Totally agree, Angelo! Philippe Beaudette made a great point at the Wiki Summit that really stuck with me, and it has to do with tackling the "boring" wiki. Adding links, tables, images, etc...it does take effort! But this can actually be a great way to bring people on board that wouldn't normally see themselves as "wiki editors." Beaudette talked about how there are different roles in a wiki community:

  • "Gnomes," people who make small edits and tie up little loose ends to make things flow
  • "Dragons," people with lots of knowledge (or lots of enthusiasm!) who make huge edits, new pages, etc.

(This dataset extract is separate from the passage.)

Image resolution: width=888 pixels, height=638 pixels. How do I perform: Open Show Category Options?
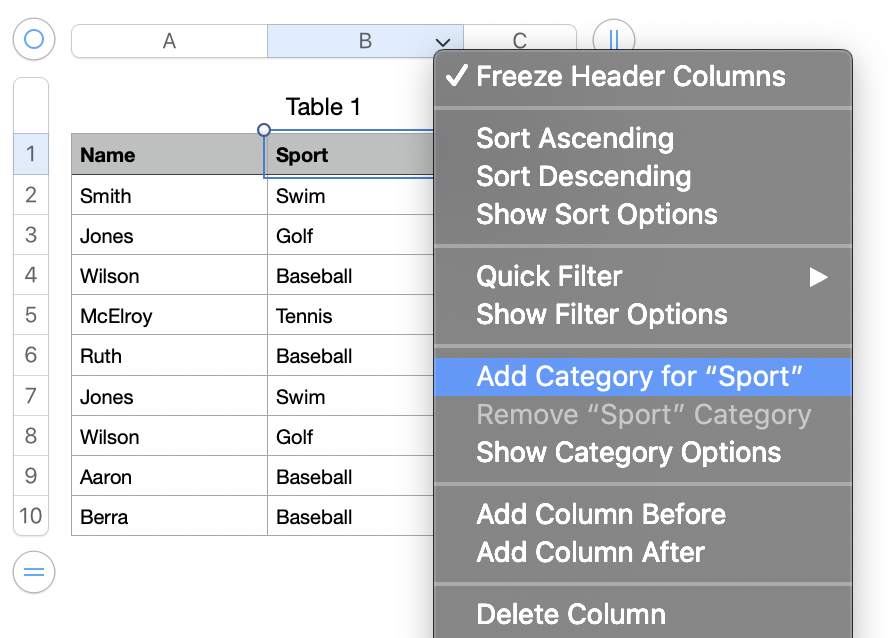[629, 452]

  • "Fairies," people who "beautify" the wiki by adding color and graphics, images, and hyperlinks

When it comes to thinking about who's contributing (and who should be contributing) to the wiki, it's easy to focus on the dragons. But people should know that they don't have to make huge edits and create new pages in order to contribute to the wiki. Letting people know that small edits and "beautifying" the wiki are valued contributions--in combination with a rich text editor that makes it less "code-y"--can go a long way to getting to thriving (and good looking!) enterprise wiki.